_LATIHAN TERTULIS_. Tolong salin ulang seluruh catatan di bawah ini baris demi baris tanpa mengubah satu karakter pun.

.....

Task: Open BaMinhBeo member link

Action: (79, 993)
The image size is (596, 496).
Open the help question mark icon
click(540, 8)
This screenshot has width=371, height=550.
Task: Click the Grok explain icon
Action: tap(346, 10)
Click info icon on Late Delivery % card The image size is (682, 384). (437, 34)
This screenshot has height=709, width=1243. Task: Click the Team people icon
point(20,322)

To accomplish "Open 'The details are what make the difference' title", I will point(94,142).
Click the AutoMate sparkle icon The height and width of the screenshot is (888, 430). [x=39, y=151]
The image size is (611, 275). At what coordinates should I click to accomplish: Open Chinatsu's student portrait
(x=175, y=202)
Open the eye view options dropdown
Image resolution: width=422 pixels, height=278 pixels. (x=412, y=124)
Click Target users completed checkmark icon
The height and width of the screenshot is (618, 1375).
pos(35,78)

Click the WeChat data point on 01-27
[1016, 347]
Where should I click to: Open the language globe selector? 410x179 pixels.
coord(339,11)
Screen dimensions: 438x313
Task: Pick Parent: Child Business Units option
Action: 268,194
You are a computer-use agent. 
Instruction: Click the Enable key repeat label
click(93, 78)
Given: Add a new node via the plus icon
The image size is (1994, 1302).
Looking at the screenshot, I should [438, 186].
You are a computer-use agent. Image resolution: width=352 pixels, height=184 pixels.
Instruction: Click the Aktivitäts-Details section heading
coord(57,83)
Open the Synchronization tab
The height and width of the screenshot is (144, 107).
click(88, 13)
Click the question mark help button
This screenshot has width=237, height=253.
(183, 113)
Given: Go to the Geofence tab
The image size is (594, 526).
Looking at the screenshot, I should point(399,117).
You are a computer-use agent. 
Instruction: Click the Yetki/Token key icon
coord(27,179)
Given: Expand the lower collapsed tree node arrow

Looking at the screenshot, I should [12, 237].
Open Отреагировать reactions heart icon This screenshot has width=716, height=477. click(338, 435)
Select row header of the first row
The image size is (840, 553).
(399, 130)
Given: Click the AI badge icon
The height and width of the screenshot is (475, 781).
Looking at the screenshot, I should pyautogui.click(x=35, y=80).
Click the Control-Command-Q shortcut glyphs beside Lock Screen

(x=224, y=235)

.....

_JAWABAN TUGAS_.
Task: Open BaMinhBeo member link

Action: (79, 993)
The image size is (596, 496).
Open the help question mark icon
click(540, 8)
This screenshot has width=371, height=550.
Task: Click the Grok explain icon
Action: tap(346, 10)
Click info icon on Late Delivery % card The image size is (682, 384). (437, 34)
This screenshot has height=709, width=1243. Task: Click the Team people icon
point(20,322)

To accomplish "Open 'The details are what make the difference' title", I will point(94,142).
Click the AutoMate sparkle icon The height and width of the screenshot is (888, 430). [x=39, y=151]
The image size is (611, 275). At what coordinates should I click to accomplish: Open Chinatsu's student portrait
(x=175, y=202)
Open the eye view options dropdown
Image resolution: width=422 pixels, height=278 pixels. (x=412, y=124)
Click Target users completed checkmark icon
The height and width of the screenshot is (618, 1375).
pos(35,78)

Click the WeChat data point on 01-27
[1016, 347]
Where should I click to: Open the language globe selector? 410x179 pixels.
coord(339,11)
Screen dimensions: 438x313
Task: Pick Parent: Child Business Units option
Action: 268,194
You are a computer-use agent. 
Instruction: Click the Enable key repeat label
click(93, 78)
Given: Add a new node via the plus icon
The image size is (1994, 1302).
Looking at the screenshot, I should [438, 186].
You are a computer-use agent. Image resolution: width=352 pixels, height=184 pixels.
Instruction: Click the Aktivitäts-Details section heading
coord(57,83)
Open the Synchronization tab
The height and width of the screenshot is (144, 107).
click(88, 13)
Click the question mark help button
This screenshot has width=237, height=253.
(183, 113)
Given: Go to the Geofence tab
The image size is (594, 526).
Looking at the screenshot, I should point(399,117).
You are a computer-use agent. 
Instruction: Click the Yetki/Token key icon
coord(27,179)
Given: Expand the lower collapsed tree node arrow

Looking at the screenshot, I should [12, 237].
Open Отреагировать reactions heart icon This screenshot has width=716, height=477. click(338, 435)
Select row header of the first row
The image size is (840, 553).
(399, 130)
Given: Click the AI badge icon
The height and width of the screenshot is (475, 781).
Looking at the screenshot, I should pyautogui.click(x=35, y=80).
Click the Control-Command-Q shortcut glyphs beside Lock Screen

(x=224, y=235)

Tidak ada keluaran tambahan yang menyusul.